** 本文 **
╔══

同じように絶対URLが必要な場合は、<%= link_to "記事一覧", articles_url %>
と書くことで、https://example.com/articles
のようにドメインを含むリンクになります。
その他にも、画面上に直接 URL を表示したい場合などでも、パスヘルパーを使えば簡単にリンク文字列を生成できます。
たとえば、以下のような形です。
<%= articles_url %> <!-- "https://example.com/articles" が表示される -->
リダイレクトでの活用例
Rails アプリケーションでは、フォームを送信した後や何らかの処理を行った後に、ユーザーを別のページに移動させるケースがよくあります。
その際には redirect_to
を使います。
最も基本的な書き方としては、次のようになります。
redirect_to articles_path
一般的には _path
を使うだけで問題ありません。
実装上、Rails がアプリケーションのホスト情報を理解してリダイレクトを実行してくれるため、articles_url
を使わなくても同じドメイン内で動作します。
ただし、外部向けにリダイレクト先を示すようなケースでは _url
を使うこともあります。
メール送信や外部サービスへのリンクに使う場合
Rails アプリケーションからメールを送信するときには、フルのドメイン名を含む URL でないと受信者が正しくアクセスできない可能性があります。
たとえば、パスだけが書かれた "/articles"
では、受信者がクリックしても正しいサイトに飛べなくなってしまいます。
そこで、メール本文内のリンクには _url
を使うのが一般的です。
たとえば、次のように書くと、フルパスが生成されます。
<%= link_to "記事一覧をチェック", articles_url %>
また、外部サービスの OAuth コールバックURLや Webhook の設定画面にも絶対URLが求められる場合が多いです。
そのとき、Rails が提供する _url
ヘルパーを使って渡すことで、外部サービスに正しいコールバック先を登録できます。
_url を使うときの注意点(環境別URLなど)

╚══

(単語と項目の位置データ)
╔══

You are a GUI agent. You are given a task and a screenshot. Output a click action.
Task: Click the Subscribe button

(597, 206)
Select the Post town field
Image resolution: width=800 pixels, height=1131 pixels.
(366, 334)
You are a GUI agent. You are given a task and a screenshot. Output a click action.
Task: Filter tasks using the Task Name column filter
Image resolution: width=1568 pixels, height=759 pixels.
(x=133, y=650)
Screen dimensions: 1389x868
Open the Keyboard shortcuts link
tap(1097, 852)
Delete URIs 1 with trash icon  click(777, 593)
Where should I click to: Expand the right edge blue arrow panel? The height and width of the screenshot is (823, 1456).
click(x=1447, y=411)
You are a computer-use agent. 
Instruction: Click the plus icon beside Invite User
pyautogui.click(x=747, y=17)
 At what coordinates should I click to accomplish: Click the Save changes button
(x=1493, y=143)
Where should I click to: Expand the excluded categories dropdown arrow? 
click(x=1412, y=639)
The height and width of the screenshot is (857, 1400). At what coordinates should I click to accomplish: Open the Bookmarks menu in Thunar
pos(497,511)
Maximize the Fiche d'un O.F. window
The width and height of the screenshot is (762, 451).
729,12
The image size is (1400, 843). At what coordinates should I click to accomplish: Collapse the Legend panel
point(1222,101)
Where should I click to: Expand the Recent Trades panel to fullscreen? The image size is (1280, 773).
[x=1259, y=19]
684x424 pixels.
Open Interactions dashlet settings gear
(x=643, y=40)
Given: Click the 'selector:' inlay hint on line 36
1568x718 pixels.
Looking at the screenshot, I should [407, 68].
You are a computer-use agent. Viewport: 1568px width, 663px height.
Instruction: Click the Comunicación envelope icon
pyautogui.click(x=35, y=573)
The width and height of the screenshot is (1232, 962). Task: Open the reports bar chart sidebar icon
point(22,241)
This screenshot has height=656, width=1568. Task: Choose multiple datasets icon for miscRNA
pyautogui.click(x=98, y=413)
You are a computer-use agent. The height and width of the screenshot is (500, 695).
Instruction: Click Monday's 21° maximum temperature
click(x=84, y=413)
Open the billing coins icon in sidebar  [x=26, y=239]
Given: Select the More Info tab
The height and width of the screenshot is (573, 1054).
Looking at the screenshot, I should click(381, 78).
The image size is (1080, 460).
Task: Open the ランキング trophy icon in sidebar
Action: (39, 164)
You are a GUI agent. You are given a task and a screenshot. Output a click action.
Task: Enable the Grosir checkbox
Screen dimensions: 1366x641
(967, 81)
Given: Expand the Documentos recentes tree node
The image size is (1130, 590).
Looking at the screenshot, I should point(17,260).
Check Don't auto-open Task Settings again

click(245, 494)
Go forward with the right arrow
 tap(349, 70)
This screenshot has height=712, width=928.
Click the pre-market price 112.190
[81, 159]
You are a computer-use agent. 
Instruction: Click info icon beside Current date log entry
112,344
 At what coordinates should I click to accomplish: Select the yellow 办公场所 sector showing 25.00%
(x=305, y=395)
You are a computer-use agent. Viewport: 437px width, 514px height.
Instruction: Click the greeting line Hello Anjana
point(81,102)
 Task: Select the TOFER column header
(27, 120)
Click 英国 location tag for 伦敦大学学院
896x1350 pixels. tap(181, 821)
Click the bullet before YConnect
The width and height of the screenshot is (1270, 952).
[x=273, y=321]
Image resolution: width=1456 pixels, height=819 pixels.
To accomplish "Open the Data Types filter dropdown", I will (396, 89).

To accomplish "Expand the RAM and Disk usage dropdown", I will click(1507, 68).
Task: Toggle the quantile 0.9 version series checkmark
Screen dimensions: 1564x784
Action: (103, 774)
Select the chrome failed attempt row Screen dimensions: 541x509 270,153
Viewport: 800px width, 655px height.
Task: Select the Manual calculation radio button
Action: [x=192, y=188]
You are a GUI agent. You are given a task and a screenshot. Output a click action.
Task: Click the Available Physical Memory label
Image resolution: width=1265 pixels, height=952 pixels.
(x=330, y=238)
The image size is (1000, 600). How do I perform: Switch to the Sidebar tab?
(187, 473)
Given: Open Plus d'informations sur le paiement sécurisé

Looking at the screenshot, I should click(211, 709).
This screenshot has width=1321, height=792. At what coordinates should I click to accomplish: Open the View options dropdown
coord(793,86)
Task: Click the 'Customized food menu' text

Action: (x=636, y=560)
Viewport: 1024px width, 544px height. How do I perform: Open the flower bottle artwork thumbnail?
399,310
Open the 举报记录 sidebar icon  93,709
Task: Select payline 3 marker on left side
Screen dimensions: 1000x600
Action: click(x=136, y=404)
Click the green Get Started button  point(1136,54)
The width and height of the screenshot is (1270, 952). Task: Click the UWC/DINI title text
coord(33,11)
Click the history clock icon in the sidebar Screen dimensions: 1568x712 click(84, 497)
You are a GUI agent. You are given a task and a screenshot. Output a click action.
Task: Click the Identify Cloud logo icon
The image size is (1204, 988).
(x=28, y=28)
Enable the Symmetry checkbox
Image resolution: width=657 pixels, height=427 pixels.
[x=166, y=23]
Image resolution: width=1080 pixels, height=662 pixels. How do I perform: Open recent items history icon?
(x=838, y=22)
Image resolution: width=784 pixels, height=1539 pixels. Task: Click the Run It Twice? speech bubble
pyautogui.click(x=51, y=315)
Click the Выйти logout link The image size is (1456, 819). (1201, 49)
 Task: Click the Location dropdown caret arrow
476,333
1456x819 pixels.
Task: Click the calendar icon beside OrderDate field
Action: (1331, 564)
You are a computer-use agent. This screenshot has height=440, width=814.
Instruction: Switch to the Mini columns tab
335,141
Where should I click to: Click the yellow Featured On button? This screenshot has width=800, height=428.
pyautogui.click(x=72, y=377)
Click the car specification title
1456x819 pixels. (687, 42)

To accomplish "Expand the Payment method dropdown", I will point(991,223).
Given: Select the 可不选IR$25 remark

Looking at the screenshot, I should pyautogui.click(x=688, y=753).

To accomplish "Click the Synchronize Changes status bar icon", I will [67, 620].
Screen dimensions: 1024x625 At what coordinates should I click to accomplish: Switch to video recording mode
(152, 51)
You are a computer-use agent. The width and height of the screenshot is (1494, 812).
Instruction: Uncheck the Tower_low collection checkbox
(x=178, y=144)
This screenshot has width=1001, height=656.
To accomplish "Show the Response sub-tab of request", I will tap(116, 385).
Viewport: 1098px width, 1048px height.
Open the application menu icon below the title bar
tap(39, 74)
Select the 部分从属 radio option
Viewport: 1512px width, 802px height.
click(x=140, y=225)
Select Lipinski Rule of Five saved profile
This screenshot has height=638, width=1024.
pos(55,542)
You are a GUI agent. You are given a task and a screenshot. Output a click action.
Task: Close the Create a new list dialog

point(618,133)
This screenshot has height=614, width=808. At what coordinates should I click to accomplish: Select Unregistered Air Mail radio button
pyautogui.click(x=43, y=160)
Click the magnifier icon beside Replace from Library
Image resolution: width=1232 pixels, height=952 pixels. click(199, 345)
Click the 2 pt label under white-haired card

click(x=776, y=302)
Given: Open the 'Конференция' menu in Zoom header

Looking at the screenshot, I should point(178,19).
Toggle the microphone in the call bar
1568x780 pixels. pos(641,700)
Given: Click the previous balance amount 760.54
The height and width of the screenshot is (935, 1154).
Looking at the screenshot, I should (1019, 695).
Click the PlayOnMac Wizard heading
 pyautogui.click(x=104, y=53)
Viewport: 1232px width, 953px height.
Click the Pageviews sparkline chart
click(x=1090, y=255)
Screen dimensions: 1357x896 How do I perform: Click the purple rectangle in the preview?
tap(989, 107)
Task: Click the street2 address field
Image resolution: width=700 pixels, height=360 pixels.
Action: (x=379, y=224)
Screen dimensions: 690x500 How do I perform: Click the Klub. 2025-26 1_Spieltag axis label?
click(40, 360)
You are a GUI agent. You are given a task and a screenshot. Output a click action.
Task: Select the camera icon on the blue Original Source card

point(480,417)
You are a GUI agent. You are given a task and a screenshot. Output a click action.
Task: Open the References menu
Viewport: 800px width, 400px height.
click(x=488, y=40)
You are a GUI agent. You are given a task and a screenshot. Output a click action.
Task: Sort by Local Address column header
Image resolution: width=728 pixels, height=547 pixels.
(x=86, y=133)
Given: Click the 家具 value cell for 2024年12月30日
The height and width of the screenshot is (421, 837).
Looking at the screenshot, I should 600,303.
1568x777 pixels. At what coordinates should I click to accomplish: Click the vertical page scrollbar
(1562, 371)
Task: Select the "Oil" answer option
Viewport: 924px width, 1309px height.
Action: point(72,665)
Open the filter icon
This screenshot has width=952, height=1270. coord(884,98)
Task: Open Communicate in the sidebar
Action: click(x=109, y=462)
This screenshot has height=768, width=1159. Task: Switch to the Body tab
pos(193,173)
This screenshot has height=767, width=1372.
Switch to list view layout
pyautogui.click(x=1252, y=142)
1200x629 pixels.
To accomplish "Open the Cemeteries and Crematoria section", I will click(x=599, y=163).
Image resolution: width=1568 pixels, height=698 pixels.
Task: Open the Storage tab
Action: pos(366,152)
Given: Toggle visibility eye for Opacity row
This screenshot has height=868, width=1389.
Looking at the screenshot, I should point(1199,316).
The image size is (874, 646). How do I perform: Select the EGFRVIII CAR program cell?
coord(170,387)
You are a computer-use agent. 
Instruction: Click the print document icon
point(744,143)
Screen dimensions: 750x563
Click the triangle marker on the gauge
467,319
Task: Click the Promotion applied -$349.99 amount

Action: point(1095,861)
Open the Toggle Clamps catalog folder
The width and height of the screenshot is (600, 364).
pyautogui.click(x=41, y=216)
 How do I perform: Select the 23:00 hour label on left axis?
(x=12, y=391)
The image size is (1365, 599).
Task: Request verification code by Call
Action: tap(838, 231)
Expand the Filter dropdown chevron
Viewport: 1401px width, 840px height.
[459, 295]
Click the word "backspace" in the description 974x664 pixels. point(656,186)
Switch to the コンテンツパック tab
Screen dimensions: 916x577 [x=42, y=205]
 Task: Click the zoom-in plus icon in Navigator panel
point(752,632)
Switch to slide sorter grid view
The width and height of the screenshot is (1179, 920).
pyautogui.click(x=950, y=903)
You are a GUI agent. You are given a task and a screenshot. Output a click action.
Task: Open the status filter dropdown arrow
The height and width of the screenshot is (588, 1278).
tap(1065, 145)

╚══

** 必須タスク **
Rails の _path と _url ヘルパーについての本文は、見出し「_url を使うときの注意点(環境別URLなど)」で終わっています。この見出しの後に続く内容を書いてもらえますか?

** 最終結果 **
_url ヘルパーは絶対URLを返すため、Rails に設定されたホスト名 や プロトコル に依存します。
開発環境では localhost:3000
、本番環境では example.com
のようにホスト名が違うことはよくあります。
このホスト名は config/environments/production.rb
や config/environments/development.rb
などで設定するパラメータによって変わります。
もし環境ごとに適切にホスト名を切り替えていないと、メールに記載されたリンク先が正しく動かないケースが発生するかもしれません。
そのため、メールや外部サービスとの連携時には、環境別のホスト設定 を確認して _url
ヘルパーを使うことが大切です。
環境設定ファイルで config.action_mailer.default_url_options
などを正しく設定しないと、_url
ヘルパーから意図しないドメインが返されることがあります。
_path を使うときの注意点(相対パスの使い方)
_path ヘルパーはドメインを含まない相対パスを返すため、基本的にはアプリケーション内での遷移に利用します。
ただし、アプリケーションがサブディレクトリ配下に配置されているケース(例: https://example.com/myapp/
)では、Rails 側の設定でベースとなるパスを調整しておかないと、リンク切れが起こる可能性があります。
また、JavaScript で動的に _path
の値を取得して何かのリクエスト先として使う場合は、念のためルートのパターンが期待通りか確認したほうがよいでしょう。
フロントエンドと組み合わせて API をコールするときには、_url
が必要になるケースと _path
で足りるケースが混在するので注意が必要です。
ルーティングの確認方法
Rails で定義されているルーティングは、ターミナルで以下のコマンドを実行することで確認できます。
rails routes
これにより、Prefix
欄に articles
や new_article
などの名前が表示されます。
同じ行の Path
欄から、実際に生成されるパスがわかります。
パスヘルパーを使うときは、この Prefix
に "_path"
とか "_url"
を足せば OK です。
たとえば、Prefix
が articles
なら articles_path
と articles_url
が存在し、Prefix
が new_article
なら new_article_path
と new_article_url
が用意されています。
実務でのよくあるパターン
実務では、どのように _path
と _url
を使い分けることが多いのでしょうか。
以下に、よくあるパターンを挙げます。
-
通常のアプリ内の画面遷移やリンク生成:
_path
を使う- 同じアプリ内の画面遷移であれば、相対パスで十分に処理できます。
- SEO 上の影響も特にありませんし、Rails も
_path
を前提に多くのヘルパーが設計されているため、こちらがデフォルト。
-
メールや外部サービス連携:
_url
を使う- 受信者が外部から直接アクセスすることを想定するため、絶対URLを明記する必要があります。
- コールバックURLをサービスに登録するときなども同様で、プロトコルから明示する必要がある。
-
API のエンドポイントを返すとき: シチュエーションによって
_url
- JSON レスポンスや外部公開 API などで、フルパスを渡したい場合があります。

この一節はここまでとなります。